### Exercise aim
Determine how many lines of the material below contain "from". Report only that figure.

### Study material
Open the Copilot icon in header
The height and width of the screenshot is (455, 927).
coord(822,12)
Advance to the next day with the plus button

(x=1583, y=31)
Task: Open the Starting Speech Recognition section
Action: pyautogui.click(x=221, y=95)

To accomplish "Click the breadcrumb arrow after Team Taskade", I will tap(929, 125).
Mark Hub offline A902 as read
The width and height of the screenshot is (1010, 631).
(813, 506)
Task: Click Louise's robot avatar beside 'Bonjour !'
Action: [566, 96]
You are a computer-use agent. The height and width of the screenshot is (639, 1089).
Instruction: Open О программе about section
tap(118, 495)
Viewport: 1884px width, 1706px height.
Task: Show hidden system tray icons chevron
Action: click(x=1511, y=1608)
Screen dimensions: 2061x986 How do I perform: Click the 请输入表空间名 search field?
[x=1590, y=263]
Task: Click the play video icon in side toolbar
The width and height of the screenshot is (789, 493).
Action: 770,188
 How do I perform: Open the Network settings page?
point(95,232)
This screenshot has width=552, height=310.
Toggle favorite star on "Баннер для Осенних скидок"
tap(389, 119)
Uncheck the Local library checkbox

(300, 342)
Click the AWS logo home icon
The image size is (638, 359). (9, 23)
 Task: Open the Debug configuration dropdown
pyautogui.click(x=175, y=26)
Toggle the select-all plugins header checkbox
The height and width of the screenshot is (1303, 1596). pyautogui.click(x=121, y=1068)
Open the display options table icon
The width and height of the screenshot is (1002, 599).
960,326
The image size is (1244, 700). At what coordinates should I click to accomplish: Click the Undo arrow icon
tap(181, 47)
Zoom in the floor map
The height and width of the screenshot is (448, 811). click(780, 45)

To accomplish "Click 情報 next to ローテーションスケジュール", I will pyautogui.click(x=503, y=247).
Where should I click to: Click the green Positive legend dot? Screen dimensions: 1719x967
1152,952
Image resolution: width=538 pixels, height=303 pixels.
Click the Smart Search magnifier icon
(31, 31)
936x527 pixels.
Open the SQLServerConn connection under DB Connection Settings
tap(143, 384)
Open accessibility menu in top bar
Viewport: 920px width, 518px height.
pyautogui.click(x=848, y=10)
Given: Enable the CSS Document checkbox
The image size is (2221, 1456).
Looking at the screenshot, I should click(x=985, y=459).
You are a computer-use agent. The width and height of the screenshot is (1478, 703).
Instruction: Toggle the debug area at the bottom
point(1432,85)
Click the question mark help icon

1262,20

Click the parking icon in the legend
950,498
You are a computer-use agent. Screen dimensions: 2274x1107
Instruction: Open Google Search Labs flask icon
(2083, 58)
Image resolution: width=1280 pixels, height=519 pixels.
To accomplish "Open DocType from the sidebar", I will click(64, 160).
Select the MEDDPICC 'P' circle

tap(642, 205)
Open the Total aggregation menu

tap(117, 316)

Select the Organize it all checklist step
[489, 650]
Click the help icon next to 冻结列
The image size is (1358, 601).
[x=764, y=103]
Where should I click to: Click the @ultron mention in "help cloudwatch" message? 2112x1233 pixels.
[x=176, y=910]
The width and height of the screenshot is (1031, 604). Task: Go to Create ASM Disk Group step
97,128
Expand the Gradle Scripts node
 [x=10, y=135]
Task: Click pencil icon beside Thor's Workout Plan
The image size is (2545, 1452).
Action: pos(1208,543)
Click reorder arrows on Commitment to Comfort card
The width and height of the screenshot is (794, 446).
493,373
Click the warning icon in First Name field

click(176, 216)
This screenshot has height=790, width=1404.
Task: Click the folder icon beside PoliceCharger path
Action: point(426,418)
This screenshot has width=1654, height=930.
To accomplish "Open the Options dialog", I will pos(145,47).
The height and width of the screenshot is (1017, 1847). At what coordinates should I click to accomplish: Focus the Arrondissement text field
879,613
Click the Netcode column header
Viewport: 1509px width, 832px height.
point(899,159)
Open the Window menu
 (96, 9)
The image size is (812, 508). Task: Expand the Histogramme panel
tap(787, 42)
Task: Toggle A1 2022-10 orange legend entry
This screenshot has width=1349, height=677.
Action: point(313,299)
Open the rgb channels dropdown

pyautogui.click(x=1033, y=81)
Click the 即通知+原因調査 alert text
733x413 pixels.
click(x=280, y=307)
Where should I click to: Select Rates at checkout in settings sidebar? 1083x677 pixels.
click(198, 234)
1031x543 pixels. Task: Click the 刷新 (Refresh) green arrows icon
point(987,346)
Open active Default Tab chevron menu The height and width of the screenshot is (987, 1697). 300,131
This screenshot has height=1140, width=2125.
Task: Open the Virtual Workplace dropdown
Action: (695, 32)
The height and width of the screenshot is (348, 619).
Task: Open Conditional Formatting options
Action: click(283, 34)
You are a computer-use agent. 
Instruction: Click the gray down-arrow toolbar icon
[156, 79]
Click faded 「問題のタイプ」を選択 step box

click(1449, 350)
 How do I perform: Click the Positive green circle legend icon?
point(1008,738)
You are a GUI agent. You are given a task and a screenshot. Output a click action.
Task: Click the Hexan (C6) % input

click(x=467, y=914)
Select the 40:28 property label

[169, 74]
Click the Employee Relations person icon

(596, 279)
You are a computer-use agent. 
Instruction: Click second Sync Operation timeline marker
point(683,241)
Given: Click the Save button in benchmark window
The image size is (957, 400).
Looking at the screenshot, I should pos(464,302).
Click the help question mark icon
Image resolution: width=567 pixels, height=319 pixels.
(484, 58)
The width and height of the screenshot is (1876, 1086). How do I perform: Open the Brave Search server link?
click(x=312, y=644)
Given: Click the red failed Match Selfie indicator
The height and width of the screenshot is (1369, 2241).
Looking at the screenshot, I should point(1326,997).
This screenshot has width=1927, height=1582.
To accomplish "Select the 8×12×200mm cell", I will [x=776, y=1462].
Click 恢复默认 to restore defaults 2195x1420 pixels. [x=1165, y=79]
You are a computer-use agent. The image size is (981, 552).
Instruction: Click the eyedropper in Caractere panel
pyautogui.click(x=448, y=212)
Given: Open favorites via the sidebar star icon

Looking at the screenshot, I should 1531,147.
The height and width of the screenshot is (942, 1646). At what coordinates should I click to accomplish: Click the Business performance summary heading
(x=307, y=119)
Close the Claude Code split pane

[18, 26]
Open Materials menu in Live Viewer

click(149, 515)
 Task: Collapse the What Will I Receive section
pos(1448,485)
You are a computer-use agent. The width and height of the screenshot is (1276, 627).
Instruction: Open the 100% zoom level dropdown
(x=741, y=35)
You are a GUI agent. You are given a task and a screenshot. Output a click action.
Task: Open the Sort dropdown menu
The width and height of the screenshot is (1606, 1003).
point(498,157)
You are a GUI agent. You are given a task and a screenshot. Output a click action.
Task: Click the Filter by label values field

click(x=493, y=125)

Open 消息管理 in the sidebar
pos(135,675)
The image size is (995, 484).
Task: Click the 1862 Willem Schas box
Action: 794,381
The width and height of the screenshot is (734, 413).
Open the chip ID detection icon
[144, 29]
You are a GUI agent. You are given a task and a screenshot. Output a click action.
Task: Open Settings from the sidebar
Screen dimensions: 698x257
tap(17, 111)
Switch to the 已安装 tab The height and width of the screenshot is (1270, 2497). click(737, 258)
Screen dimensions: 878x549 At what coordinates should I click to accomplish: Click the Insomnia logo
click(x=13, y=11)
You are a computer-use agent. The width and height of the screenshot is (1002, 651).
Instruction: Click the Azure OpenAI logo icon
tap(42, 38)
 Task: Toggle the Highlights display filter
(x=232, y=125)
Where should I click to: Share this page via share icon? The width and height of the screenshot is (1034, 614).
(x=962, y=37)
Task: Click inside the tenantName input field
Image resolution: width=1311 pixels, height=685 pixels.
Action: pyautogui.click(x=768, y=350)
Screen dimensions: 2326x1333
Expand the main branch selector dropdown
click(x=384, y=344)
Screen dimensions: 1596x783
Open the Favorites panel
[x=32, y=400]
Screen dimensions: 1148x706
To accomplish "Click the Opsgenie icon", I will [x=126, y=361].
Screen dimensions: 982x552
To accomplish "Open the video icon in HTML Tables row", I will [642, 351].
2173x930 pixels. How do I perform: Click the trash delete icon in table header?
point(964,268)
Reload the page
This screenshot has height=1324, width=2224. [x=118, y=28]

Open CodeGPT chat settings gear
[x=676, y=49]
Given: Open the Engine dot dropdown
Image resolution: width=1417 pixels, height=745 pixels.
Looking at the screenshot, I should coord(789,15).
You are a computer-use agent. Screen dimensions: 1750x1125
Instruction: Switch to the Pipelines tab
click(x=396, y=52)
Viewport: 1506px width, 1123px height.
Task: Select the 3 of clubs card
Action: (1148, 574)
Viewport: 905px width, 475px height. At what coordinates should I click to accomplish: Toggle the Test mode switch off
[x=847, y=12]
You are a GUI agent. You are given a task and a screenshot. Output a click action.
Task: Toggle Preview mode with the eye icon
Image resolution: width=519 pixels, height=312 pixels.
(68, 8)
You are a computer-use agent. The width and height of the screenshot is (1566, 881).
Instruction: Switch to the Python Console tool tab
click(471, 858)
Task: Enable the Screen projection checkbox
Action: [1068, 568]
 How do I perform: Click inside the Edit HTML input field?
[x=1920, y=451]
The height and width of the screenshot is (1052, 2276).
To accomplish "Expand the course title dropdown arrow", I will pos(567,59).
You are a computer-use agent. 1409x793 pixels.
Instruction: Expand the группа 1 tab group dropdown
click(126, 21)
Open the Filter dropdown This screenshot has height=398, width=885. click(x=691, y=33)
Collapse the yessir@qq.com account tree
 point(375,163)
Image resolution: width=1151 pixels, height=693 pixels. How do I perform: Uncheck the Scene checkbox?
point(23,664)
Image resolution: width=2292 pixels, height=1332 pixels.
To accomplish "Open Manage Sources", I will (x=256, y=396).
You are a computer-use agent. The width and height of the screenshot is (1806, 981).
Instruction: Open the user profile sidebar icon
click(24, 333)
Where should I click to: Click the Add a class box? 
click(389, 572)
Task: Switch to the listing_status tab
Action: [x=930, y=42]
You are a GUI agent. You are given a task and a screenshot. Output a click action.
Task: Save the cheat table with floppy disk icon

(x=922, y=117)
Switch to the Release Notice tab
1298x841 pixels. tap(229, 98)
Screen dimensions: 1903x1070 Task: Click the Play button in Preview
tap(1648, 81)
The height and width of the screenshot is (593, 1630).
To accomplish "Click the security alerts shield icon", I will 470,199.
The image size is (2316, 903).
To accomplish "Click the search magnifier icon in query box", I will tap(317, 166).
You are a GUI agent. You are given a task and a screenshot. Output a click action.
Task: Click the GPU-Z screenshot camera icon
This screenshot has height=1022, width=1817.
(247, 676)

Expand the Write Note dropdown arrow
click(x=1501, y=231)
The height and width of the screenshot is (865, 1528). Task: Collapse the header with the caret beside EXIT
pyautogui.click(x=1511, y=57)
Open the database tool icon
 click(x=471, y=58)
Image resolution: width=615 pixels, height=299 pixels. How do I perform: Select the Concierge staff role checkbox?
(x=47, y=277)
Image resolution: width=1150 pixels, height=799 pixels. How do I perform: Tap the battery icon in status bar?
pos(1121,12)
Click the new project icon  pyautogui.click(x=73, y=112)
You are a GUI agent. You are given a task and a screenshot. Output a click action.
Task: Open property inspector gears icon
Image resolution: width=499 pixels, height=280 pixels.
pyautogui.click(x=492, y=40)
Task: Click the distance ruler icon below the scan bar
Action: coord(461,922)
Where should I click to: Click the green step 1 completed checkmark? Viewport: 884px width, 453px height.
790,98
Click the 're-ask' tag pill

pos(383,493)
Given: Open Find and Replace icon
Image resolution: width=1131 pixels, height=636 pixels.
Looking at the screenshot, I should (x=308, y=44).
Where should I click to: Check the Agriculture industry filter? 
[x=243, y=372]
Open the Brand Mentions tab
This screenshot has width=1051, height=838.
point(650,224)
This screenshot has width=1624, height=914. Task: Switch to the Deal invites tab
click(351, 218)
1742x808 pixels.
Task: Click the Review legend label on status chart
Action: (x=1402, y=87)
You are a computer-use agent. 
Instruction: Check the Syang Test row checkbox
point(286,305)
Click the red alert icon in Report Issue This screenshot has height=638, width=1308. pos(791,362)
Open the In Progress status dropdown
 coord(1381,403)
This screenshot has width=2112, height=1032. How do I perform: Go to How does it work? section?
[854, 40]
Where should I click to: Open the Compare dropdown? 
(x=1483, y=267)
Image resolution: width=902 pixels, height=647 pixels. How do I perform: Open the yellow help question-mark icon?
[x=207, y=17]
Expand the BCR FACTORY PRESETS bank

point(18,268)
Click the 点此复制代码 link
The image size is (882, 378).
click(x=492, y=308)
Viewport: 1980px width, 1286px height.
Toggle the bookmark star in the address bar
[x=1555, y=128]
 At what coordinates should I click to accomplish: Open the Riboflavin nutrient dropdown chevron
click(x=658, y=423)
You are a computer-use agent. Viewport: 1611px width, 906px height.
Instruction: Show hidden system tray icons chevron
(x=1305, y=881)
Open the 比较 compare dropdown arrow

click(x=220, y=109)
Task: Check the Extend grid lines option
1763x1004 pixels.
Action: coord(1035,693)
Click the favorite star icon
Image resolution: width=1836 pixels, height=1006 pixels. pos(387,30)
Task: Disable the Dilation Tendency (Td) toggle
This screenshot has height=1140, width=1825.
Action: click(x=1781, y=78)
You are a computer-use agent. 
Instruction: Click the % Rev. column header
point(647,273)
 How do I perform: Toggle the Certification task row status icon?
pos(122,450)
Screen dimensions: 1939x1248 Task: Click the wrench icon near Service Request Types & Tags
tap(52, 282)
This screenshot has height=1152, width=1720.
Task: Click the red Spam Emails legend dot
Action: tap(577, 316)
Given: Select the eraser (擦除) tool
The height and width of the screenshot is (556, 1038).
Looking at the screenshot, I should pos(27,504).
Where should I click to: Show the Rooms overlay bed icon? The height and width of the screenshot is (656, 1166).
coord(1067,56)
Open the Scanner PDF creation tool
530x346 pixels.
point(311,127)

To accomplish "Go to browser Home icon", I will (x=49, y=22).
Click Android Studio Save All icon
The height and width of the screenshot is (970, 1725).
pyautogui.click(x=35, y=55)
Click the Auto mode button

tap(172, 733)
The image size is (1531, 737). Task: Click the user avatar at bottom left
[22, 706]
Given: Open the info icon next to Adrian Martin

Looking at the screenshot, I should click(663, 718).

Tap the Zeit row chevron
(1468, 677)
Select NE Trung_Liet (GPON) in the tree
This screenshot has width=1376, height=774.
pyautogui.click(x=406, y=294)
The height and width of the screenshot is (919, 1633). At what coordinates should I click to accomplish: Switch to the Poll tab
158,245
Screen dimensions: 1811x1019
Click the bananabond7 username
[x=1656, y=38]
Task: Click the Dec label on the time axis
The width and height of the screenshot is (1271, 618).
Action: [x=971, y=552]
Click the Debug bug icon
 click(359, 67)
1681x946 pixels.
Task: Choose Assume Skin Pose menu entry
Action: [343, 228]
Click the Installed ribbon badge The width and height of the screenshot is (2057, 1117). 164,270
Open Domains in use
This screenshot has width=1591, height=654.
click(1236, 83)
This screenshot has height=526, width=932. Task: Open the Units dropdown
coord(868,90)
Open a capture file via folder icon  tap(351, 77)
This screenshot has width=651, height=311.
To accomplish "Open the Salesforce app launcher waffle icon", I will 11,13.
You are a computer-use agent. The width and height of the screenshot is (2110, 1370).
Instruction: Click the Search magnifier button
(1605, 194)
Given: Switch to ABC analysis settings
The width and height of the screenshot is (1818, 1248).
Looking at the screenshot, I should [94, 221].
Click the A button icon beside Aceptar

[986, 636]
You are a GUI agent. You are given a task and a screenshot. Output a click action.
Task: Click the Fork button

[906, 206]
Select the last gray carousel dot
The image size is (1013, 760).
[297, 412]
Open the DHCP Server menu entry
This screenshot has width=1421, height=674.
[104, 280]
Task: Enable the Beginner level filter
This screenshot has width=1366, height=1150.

### Exercise output
2